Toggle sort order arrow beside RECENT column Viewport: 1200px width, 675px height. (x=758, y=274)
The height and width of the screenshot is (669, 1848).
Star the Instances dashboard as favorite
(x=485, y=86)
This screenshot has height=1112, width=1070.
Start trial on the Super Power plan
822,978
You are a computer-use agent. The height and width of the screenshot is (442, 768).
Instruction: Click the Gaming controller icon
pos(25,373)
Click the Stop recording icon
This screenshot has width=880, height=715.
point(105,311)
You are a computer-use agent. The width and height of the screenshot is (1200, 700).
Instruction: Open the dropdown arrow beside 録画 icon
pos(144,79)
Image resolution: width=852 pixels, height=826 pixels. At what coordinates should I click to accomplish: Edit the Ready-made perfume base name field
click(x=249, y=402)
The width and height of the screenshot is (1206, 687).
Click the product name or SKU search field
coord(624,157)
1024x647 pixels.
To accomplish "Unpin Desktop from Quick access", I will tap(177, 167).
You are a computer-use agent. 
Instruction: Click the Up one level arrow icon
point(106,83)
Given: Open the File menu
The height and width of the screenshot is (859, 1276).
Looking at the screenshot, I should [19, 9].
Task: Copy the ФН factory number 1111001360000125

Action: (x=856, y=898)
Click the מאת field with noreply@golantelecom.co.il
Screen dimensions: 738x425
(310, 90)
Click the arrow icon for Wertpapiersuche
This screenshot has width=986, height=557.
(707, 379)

__________

## What to produce
All lines in the listing above with the string "agent" should be returned.

## Result below
You are a computer-use agent. The height and width of the screenshot is (442, 768).
You are a computer-use agent. The width and height of the screenshot is (1200, 700).
You are a computer-use agent. 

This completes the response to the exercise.